At the Limit Reactions
One of my favorite professional dancers is [Macho] Maks. He's a favorite because his dancing is beautiful. Not only that, he gets invested with his partner. He is not only the choreographer, coach, and partner, he is also the advocate and cheering section. The feedback from the judges is also feedback on how well he coached his star and is supervising their progress. It tells him whether he demanded sufficient discipline from them, whether the routine was creative enough, and what needs improvement. He's very invested in showcasing the best from his partner and actually teaching them, pulling from them, the best that they can achieve; it showcases what he can teach and perform.

A bit of his ego gets tangled into the entire process for the presentations. So when the judges have poor comments, Max has started expressing his frustrations. Push-back is good when it spurs conversation and promotes a meeting of the minds. On the dance floor while on air is not the time to work on having that coalescence. Max could also use a few lessons on tact and diplomacy. But sometimes emotions simply boil over. There's no taking back words. Still, his frustrations are understandable because the standard the judges are using is not consistent. How can you work on improvement when the instruction and deployment are essentially the same yet the criticism levied one week is praise while the next week it's the opposite?

Appropriate Attire
I'm so glad the show has finally gotten the dancers to start wearing more clothing. The routines were verging on becoming "Dancing in the Nude with the Stars." I'm also glad the men no longer feel obliged to rip off their jackets at the beginning of a Latin dance and then perform bare chested. There was no purpose to it except to show skin; and I don't think men in the Latin countries go to clubs and strip while they baile a la musica.

Recovery Mode
The dancers did a good job of recovering their composure for the remainder of the public reaction to the judges' feedback. They showed the traditional manner of not "bad mouthing" your employer publicly. There's a repercussion in taking that route. It leaves a taint on your character and discretion. But those who hear the lambasting also wonder about the veracity of the words. Rather than become yet another victim of the offenses, people will go elsewhere for their needs. They'll probably avoid the speaker so they don't have to suffer through what could be constant, or routine, acerbic attitude.

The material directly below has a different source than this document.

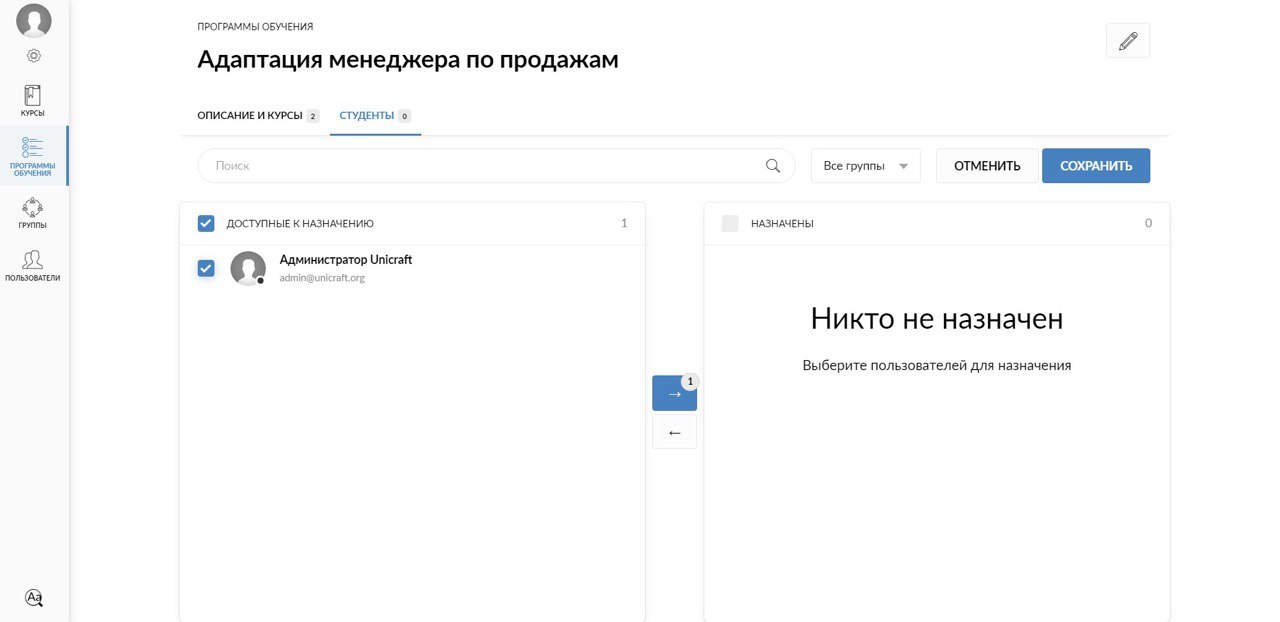This screenshot has height=622, width=1280.
Task: Uncheck the Доступные к назначению checkbox
Action: pos(206,223)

It's good that those insult sessions are left in the tape that's aired. Those comment sections make great training content for verbal abuse and recognizing it for what it really is. Unlike Halloween, those comments are not costumes (i.e., not real) for appropriate behavior. It is possible to have entertainment and free expression without being abusive. It is also possible to offer constructive criticism without stooping to cloying, false flattery that does no one any good.

4 comments:

liz lips said...

a thought provoking piece that has made me think much more about how the abuse meeted out to "reality competition" contestants has changed what is socially acceptable in the work place and how the tide may be stemmed

Yvonne LaRose, CAC said...

Calling it what it is brings recognition. And that is what's necessary to turn things around or even stop the practice.

Thanks for reading.

salesjobs said...

Unfortunately in england , reality Tv is often considered as victorian freakshow, as this what victorians did, went to freakshows and laughed,

But as you say (It is possible to have entertainment and free expression without being abusive. It is also possible to offer constructive criticism without stooping to cloying, false flattery that does no one any good.)
Try telling that to the masses

salesandmarketingjobs

Yvonne LaRose, CAC said...

SalesJobs, it looks like you already did it. However, you're very correct in what you say. There need to be constant reminders.

Thanks for much for taking the time to comment.